Budget cuts at Trump EPA become flashpoint at a heated hearing — and,
Democrats say, may kill people
[May 22, 2025]
By MATTHEW DALY
WASHINGTON (AP) — The head of the Environmental Protection Agency
clashed with Democratic senators Wednesday, accusing one of being an
“aspiring fiction writer” and saying another does not "care about
wasting money.'' Democrats countered that EPA Administrator Lee Zeldin’s
tenure will likely mean more Americans contracting lung cancer and other
illnesses.
The heated exchanges, at a Senate hearing to discuss President Donald
Trump's proposal to slash the agency's budget in half, showed the sharp
partisan differences over Zeldin's deregulatory approach. Zeldin, a
former Republican congressman, has said his tenure will turbocharge the
American economy while ensuring clean air and water. Democrats say he is
endangering the lives of millions of Americans and abandoning the
agency’s dual mission to protect the environment and human health.
Zeldin, who took office in January, has proposed a flood of changes that
would sharply reduce the agency's workforce, terminate billions of
dollars in grants approved by the Biden administration and roll back
dozens of environmental rules including landmark regulations on climate
change and pollution from coal-fired power plants.

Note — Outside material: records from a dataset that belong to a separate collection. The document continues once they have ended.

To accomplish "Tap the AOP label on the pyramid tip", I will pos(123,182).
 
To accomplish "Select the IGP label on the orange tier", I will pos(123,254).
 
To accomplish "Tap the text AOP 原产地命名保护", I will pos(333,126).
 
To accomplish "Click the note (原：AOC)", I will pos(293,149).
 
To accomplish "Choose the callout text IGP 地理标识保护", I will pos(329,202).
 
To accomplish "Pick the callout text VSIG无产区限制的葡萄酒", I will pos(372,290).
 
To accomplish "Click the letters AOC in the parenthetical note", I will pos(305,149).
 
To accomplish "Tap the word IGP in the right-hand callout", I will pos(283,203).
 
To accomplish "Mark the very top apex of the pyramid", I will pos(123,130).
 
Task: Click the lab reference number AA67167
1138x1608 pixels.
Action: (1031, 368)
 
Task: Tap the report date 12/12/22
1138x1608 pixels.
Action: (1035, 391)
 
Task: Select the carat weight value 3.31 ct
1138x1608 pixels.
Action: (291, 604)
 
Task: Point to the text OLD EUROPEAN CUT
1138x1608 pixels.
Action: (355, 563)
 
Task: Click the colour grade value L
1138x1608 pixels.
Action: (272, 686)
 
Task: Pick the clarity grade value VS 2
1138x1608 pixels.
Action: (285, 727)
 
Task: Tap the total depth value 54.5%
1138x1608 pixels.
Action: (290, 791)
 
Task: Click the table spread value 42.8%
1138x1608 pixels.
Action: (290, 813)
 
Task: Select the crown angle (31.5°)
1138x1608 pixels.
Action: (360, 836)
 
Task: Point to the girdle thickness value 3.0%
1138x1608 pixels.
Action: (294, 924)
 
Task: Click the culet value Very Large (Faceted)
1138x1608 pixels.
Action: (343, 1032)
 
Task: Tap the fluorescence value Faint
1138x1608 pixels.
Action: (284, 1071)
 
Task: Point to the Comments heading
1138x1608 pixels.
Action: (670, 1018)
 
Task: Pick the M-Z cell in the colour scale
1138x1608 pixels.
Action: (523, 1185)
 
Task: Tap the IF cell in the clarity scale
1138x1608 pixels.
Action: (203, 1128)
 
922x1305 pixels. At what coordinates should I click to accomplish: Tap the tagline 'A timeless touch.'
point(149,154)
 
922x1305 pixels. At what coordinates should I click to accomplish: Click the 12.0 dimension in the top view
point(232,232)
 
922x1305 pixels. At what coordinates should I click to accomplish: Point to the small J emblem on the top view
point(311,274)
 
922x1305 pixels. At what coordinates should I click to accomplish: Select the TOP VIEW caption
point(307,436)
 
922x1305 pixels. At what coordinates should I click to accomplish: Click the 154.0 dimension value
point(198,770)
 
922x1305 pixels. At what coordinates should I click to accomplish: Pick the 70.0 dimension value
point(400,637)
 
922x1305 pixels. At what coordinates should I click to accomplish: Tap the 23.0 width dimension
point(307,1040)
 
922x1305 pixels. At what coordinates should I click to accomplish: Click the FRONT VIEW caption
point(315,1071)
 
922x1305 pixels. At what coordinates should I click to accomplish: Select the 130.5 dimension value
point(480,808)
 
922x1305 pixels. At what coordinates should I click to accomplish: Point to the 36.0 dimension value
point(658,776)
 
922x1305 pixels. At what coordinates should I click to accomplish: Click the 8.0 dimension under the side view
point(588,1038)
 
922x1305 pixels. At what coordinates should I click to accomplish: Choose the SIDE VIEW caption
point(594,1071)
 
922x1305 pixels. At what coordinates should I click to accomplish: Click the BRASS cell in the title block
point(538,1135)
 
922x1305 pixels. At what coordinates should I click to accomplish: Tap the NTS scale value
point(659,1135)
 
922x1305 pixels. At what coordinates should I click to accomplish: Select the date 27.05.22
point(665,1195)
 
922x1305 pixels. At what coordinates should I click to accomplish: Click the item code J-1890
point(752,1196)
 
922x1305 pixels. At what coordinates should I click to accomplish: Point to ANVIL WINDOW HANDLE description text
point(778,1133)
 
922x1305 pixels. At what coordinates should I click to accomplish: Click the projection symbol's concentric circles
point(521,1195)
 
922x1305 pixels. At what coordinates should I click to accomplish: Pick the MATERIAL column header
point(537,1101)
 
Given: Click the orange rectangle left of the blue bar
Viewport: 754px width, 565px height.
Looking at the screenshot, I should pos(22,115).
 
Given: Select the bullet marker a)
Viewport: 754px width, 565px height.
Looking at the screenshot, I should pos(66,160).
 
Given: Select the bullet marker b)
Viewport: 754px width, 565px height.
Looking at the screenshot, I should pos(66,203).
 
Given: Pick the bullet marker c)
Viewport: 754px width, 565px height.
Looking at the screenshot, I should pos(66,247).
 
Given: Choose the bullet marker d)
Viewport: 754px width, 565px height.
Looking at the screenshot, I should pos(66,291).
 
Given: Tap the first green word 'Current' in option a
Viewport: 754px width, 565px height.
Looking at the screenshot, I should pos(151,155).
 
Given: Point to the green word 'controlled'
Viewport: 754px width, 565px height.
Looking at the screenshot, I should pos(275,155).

Sharp words, back and forth
Sen. Adam Schiff, D-Calif., told Zeldin that a plan to cut EPA spending
by 55% means that, to Zeldin and Trump, “more than half of the
environmental efforts of the EPA ... to make sure Americans have clean
air and clean water are just a waste.” If approved by Congress, the
budget cuts “will mean there’s more diesel and more other particulate
matter in the air" and that “water that Americans drink is going to have
more chemicals,” Schiff said.
“Your legacy will be more lung cancer," he told Zeldin. "It’ll be more
bladder cancer. It’ll be more leukemia and pancreatic cancer ... more
rare cancers of innumerable varieties.''
Replied Zeldin: “I understand that you are an aspiring fiction writer. I
see why.”
Schiff said the real fiction was Zeldin's apparent belief that he can
cut the EPA's budget in half “and it won't affect people's health, or
their water or their air." Schiff said the Republican administrator was
“totally beholden to the oil industry,” adding: "You could give a rat's
ass about how much cancer your agency causes."
Zeldin engaged in a similar rhetorical match with Rhode Island Sen.
Sheldon Whitehouse, the top Democrat on the Senate Environment and
Public Works Committee.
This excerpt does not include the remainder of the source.